(Stored items from a collection)
★ ★ ★ ★ ★ ★ ★

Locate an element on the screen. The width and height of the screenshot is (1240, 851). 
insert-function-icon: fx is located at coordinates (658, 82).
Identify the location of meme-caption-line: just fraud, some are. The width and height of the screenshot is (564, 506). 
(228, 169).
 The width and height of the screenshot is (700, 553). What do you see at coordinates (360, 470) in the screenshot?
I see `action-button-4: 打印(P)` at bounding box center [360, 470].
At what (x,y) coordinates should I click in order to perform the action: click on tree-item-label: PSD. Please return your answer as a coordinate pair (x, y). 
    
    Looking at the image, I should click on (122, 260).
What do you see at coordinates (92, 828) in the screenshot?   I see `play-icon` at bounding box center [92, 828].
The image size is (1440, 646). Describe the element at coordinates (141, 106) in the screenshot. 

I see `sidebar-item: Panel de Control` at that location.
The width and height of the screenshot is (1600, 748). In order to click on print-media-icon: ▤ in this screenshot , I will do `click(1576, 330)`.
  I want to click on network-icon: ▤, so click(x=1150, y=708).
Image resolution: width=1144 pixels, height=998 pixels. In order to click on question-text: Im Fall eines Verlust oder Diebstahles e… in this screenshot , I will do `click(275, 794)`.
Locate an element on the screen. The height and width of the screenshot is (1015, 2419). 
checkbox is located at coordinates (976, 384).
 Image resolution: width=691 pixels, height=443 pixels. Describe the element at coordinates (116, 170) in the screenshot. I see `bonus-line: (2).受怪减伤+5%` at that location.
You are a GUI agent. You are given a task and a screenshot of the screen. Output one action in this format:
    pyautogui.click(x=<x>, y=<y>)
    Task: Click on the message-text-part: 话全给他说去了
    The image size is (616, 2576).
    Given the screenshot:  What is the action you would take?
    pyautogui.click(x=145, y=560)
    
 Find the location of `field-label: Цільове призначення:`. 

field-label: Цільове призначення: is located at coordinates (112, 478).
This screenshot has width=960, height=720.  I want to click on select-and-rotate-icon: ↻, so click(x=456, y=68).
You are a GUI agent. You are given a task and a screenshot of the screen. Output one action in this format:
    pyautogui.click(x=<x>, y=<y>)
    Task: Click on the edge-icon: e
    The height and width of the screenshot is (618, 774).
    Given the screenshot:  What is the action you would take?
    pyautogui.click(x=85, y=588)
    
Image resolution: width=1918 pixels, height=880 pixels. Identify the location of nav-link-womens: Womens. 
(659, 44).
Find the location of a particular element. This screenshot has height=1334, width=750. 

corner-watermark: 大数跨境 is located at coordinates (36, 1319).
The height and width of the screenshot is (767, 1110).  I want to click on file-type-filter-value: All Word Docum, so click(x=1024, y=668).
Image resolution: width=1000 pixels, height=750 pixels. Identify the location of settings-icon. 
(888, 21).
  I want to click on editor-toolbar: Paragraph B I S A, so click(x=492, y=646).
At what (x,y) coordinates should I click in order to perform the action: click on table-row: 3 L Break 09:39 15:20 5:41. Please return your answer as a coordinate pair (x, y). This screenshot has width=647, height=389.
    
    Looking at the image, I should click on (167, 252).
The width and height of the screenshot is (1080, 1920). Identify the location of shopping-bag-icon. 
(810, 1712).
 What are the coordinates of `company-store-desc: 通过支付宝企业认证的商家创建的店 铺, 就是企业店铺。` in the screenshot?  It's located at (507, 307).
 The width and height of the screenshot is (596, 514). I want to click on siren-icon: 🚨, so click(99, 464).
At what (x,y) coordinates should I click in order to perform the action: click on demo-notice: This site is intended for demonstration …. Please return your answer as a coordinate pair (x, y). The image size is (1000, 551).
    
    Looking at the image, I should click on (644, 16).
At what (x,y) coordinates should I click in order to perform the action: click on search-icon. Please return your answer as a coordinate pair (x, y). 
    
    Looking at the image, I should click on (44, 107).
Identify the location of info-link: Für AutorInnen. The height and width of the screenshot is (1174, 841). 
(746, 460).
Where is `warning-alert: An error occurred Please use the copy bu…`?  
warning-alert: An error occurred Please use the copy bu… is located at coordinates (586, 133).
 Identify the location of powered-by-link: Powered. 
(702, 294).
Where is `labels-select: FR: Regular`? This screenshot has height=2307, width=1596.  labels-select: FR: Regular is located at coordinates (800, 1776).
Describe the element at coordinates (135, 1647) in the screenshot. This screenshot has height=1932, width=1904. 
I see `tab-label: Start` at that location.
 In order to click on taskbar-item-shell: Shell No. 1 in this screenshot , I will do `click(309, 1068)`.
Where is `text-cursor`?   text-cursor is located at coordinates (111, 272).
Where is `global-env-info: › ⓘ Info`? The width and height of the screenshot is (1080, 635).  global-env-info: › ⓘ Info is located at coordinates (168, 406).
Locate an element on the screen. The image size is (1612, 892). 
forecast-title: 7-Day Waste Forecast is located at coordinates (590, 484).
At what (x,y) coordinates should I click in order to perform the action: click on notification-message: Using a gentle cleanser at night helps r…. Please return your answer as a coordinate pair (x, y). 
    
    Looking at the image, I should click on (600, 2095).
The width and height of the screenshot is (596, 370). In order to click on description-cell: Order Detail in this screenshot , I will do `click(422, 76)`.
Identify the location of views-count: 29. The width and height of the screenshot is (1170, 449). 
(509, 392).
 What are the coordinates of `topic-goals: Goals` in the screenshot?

★ ★ ★ ★ ★ ★ ★

Job: Can you rewrite all the data above, changing every "coordinate pair" to "pair of numbers" and leaving everything else untouched?

Task answer:
Locate an element on the screen. The width and height of the screenshot is (1240, 851). 
insert-function-icon: fx is located at coordinates (658, 82).
Identify the location of meme-caption-line: just fraud, some are. The width and height of the screenshot is (564, 506). 
(228, 169).
 The width and height of the screenshot is (700, 553). What do you see at coordinates (360, 470) in the screenshot?
I see `action-button-4: 打印(P)` at bounding box center [360, 470].
At what (x,y) coordinates should I click in order to perform the action: click on tree-item-label: PSD. Please return your answer as a pair of numbers (x, y). 
    
    Looking at the image, I should click on (122, 260).
What do you see at coordinates (92, 828) in the screenshot?   I see `play-icon` at bounding box center [92, 828].
The image size is (1440, 646). Describe the element at coordinates (141, 106) in the screenshot. 

I see `sidebar-item: Panel de Control` at that location.
The width and height of the screenshot is (1600, 748). In order to click on print-media-icon: ▤ in this screenshot , I will do `click(1576, 330)`.
  I want to click on network-icon: ▤, so click(x=1150, y=708).
Image resolution: width=1144 pixels, height=998 pixels. In order to click on question-text: Im Fall eines Verlust oder Diebstahles e… in this screenshot , I will do `click(275, 794)`.
Locate an element on the screen. The height and width of the screenshot is (1015, 2419). 
checkbox is located at coordinates (976, 384).
 Image resolution: width=691 pixels, height=443 pixels. Describe the element at coordinates (116, 170) in the screenshot. I see `bonus-line: (2).受怪减伤+5%` at that location.
You are a GUI agent. You are given a task and a screenshot of the screen. Output one action in this format:
    pyautogui.click(x=<x>, y=<y>)
    Task: Click on the message-text-part: 话全给他说去了
    The image size is (616, 2576).
    Given the screenshot:  What is the action you would take?
    pyautogui.click(x=145, y=560)
    
 Find the location of `field-label: Цільове призначення:`. 

field-label: Цільове призначення: is located at coordinates (112, 478).
This screenshot has width=960, height=720.  I want to click on select-and-rotate-icon: ↻, so click(x=456, y=68).
You are a GUI agent. You are given a task and a screenshot of the screen. Output one action in this format:
    pyautogui.click(x=<x>, y=<y>)
    Task: Click on the edge-icon: e
    The height and width of the screenshot is (618, 774).
    Given the screenshot:  What is the action you would take?
    pyautogui.click(x=85, y=588)
    
Image resolution: width=1918 pixels, height=880 pixels. Identify the location of nav-link-womens: Womens. 
(659, 44).
Find the location of a particular element. This screenshot has height=1334, width=750. 

corner-watermark: 大数跨境 is located at coordinates (36, 1319).
The height and width of the screenshot is (767, 1110).  I want to click on file-type-filter-value: All Word Docum, so click(x=1024, y=668).
Image resolution: width=1000 pixels, height=750 pixels. Identify the location of settings-icon. 
(888, 21).
  I want to click on editor-toolbar: Paragraph B I S A, so click(x=492, y=646).
At what (x,y) coordinates should I click in order to perform the action: click on table-row: 3 L Break 09:39 15:20 5:41. Please return your answer as a pair of numbers (x, y). This screenshot has width=647, height=389.
    
    Looking at the image, I should click on (167, 252).
The width and height of the screenshot is (1080, 1920). Identify the location of shopping-bag-icon. 
(810, 1712).
 What are the coordinates of `company-store-desc: 通过支付宝企业认证的商家创建的店 铺, 就是企业店铺。` in the screenshot?  It's located at (507, 307).
 The width and height of the screenshot is (596, 514). I want to click on siren-icon: 🚨, so click(99, 464).
At what (x,y) coordinates should I click in order to perform the action: click on demo-notice: This site is intended for demonstration …. Please return your answer as a pair of numbers (x, y). The image size is (1000, 551).
    
    Looking at the image, I should click on (644, 16).
At what (x,y) coordinates should I click in order to perform the action: click on search-icon. Please return your answer as a pair of numbers (x, y). 
    
    Looking at the image, I should click on (44, 107).
Identify the location of info-link: Für AutorInnen. The height and width of the screenshot is (1174, 841). 
(746, 460).
Where is `warning-alert: An error occurred Please use the copy bu…`?  
warning-alert: An error occurred Please use the copy bu… is located at coordinates (586, 133).
 Identify the location of powered-by-link: Powered. 
(702, 294).
Where is `labels-select: FR: Regular`? This screenshot has height=2307, width=1596.  labels-select: FR: Regular is located at coordinates (800, 1776).
Describe the element at coordinates (135, 1647) in the screenshot. This screenshot has height=1932, width=1904. 
I see `tab-label: Start` at that location.
 In order to click on taskbar-item-shell: Shell No. 1 in this screenshot , I will do `click(309, 1068)`.
Where is `text-cursor`?   text-cursor is located at coordinates (111, 272).
Where is `global-env-info: › ⓘ Info`? The width and height of the screenshot is (1080, 635).  global-env-info: › ⓘ Info is located at coordinates (168, 406).
Locate an element on the screen. The image size is (1612, 892). 
forecast-title: 7-Day Waste Forecast is located at coordinates (590, 484).
At what (x,y) coordinates should I click in order to perform the action: click on notification-message: Using a gentle cleanser at night helps r…. Please return your answer as a pair of numbers (x, y). 
    
    Looking at the image, I should click on (600, 2095).
The width and height of the screenshot is (596, 370). In order to click on description-cell: Order Detail in this screenshot , I will do `click(422, 76)`.
Identify the location of views-count: 29. The width and height of the screenshot is (1170, 449). 
(509, 392).
 What are the coordinates of `topic-goals: Goals` in the screenshot?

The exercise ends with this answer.